◆ EXERCISE REQUIREMENTS
Your answer should be an exact copy of every record.

Items from a dataset
◆ ◆ ◆ ◆ ◆ ◆ ◆

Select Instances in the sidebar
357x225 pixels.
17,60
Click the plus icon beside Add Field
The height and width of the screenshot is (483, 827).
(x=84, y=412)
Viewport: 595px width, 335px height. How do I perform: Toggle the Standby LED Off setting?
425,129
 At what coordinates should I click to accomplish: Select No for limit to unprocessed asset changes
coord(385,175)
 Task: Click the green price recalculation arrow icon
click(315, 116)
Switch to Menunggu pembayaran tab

◆ ◆ ◆ ◆ ◆ ◆ ◆

◆ TASK ANSWER
Select Instances in the sidebar
357x225 pixels.
17,60
Click the plus icon beside Add Field
The height and width of the screenshot is (483, 827).
(x=84, y=412)
Viewport: 595px width, 335px height. How do I perform: Toggle the Standby LED Off setting?
425,129
 At what coordinates should I click to accomplish: Select No for limit to unprocessed asset changes
coord(385,175)
 Task: Click the green price recalculation arrow icon
click(315, 116)
Switch to Menunggu pembayaran tab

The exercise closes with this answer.